● **The problem**
Line by line, retype the data exactly as it is given.

● **Records for the exercise**

______________________________

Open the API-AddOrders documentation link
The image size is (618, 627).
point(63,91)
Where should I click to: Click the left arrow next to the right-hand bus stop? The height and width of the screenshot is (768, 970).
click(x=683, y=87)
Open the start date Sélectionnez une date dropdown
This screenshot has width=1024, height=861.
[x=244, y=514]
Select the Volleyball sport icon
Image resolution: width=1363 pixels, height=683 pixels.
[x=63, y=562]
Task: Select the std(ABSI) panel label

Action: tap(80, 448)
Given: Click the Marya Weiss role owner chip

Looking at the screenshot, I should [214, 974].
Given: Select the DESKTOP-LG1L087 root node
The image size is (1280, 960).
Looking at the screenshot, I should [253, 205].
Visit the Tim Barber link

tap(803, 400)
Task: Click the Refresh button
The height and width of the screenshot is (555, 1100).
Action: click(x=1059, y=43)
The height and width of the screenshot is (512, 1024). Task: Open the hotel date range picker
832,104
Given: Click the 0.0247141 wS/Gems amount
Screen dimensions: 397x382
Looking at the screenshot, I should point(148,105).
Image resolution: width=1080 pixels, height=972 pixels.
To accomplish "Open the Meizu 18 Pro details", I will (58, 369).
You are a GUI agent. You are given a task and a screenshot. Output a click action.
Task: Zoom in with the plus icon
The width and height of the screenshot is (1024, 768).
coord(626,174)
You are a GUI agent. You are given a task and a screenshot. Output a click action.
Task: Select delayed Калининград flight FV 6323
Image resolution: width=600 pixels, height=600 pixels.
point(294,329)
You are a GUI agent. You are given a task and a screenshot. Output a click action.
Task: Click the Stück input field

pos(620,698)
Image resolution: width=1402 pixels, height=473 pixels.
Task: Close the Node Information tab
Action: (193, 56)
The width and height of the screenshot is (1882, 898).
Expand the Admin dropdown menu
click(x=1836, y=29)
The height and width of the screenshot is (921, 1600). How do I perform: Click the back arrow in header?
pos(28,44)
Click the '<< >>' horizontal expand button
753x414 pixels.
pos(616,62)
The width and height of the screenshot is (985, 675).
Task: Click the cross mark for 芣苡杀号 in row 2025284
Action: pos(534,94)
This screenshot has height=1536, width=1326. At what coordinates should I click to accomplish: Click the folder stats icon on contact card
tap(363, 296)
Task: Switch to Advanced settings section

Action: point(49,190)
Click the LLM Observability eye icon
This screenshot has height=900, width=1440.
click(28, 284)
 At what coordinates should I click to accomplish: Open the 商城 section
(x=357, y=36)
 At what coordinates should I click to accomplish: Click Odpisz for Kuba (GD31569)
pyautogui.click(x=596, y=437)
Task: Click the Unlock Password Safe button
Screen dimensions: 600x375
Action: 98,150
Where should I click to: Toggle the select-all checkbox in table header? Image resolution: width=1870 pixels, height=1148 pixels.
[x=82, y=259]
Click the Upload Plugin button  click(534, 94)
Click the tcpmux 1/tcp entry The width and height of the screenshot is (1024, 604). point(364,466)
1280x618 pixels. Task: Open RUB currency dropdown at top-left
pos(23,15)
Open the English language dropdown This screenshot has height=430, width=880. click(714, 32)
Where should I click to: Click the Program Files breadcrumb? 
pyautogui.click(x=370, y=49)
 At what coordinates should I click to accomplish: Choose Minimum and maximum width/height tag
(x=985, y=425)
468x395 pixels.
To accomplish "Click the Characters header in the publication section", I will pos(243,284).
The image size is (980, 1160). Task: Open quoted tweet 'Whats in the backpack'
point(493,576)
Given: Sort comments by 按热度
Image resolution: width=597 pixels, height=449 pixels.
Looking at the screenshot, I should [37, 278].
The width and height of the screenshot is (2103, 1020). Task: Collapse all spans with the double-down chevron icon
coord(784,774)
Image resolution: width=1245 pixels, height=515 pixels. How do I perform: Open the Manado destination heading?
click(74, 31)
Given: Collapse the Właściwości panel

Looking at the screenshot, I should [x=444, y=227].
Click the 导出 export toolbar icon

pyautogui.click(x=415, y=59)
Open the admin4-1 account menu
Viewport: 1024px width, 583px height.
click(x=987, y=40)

______________________________

● **Task solution**
Open the API-AddOrders documentation link
The image size is (618, 627).
point(63,91)
Where should I click to: Click the left arrow next to the right-hand bus stop? The height and width of the screenshot is (768, 970).
click(x=683, y=87)
Open the start date Sélectionnez une date dropdown
This screenshot has width=1024, height=861.
[x=244, y=514]
Select the Volleyball sport icon
Image resolution: width=1363 pixels, height=683 pixels.
[x=63, y=562]
Task: Select the std(ABSI) panel label

Action: tap(80, 448)
Given: Click the Marya Weiss role owner chip

Looking at the screenshot, I should [214, 974].
Given: Select the DESKTOP-LG1L087 root node
The image size is (1280, 960).
Looking at the screenshot, I should [253, 205].
Visit the Tim Barber link

tap(803, 400)
Task: Click the Refresh button
The height and width of the screenshot is (555, 1100).
Action: click(x=1059, y=43)
The height and width of the screenshot is (512, 1024). Task: Open the hotel date range picker
832,104
Given: Click the 0.0247141 wS/Gems amount
Screen dimensions: 397x382
Looking at the screenshot, I should point(148,105).
Image resolution: width=1080 pixels, height=972 pixels.
To accomplish "Open the Meizu 18 Pro details", I will (58, 369).
You are a GUI agent. You are given a task and a screenshot. Output a click action.
Task: Zoom in with the plus icon
The width and height of the screenshot is (1024, 768).
coord(626,174)
You are a GUI agent. You are given a task and a screenshot. Output a click action.
Task: Select delayed Калининград flight FV 6323
Image resolution: width=600 pixels, height=600 pixels.
point(294,329)
You are a GUI agent. You are given a task and a screenshot. Output a click action.
Task: Click the Stück input field

pos(620,698)
Image resolution: width=1402 pixels, height=473 pixels.
Task: Close the Node Information tab
Action: (193, 56)
The width and height of the screenshot is (1882, 898).
Expand the Admin dropdown menu
click(x=1836, y=29)
The height and width of the screenshot is (921, 1600). How do I perform: Click the back arrow in header?
pos(28,44)
Click the '<< >>' horizontal expand button
753x414 pixels.
pos(616,62)
The width and height of the screenshot is (985, 675).
Task: Click the cross mark for 芣苡杀号 in row 2025284
Action: pos(534,94)
This screenshot has height=1536, width=1326. At what coordinates should I click to accomplish: Click the folder stats icon on contact card
tap(363, 296)
Task: Switch to Advanced settings section

Action: point(49,190)
Click the LLM Observability eye icon
This screenshot has height=900, width=1440.
click(28, 284)
 At what coordinates should I click to accomplish: Open the 商城 section
(x=357, y=36)
 At what coordinates should I click to accomplish: Click Odpisz for Kuba (GD31569)
pyautogui.click(x=596, y=437)
Task: Click the Unlock Password Safe button
Screen dimensions: 600x375
Action: 98,150
Where should I click to: Toggle the select-all checkbox in table header? Image resolution: width=1870 pixels, height=1148 pixels.
[x=82, y=259]
Click the Upload Plugin button  click(534, 94)
Click the tcpmux 1/tcp entry The width and height of the screenshot is (1024, 604). point(364,466)
1280x618 pixels. Task: Open RUB currency dropdown at top-left
pos(23,15)
Open the English language dropdown This screenshot has height=430, width=880. click(714, 32)
Where should I click to: Click the Program Files breadcrumb? 
pyautogui.click(x=370, y=49)
 At what coordinates should I click to accomplish: Choose Minimum and maximum width/height tag
(x=985, y=425)
468x395 pixels.
To accomplish "Click the Characters header in the publication section", I will pos(243,284).
The image size is (980, 1160). Task: Open quoted tweet 'Whats in the backpack'
point(493,576)
Given: Sort comments by 按热度
Image resolution: width=597 pixels, height=449 pixels.
Looking at the screenshot, I should [37, 278].
The width and height of the screenshot is (2103, 1020). Task: Collapse all spans with the double-down chevron icon
coord(784,774)
Image resolution: width=1245 pixels, height=515 pixels. How do I perform: Open the Manado destination heading?
click(74, 31)
Given: Collapse the Właściwości panel

Looking at the screenshot, I should [x=444, y=227].
Click the 导出 export toolbar icon

pyautogui.click(x=415, y=59)
Open the admin4-1 account menu
Viewport: 1024px width, 583px height.
click(x=987, y=40)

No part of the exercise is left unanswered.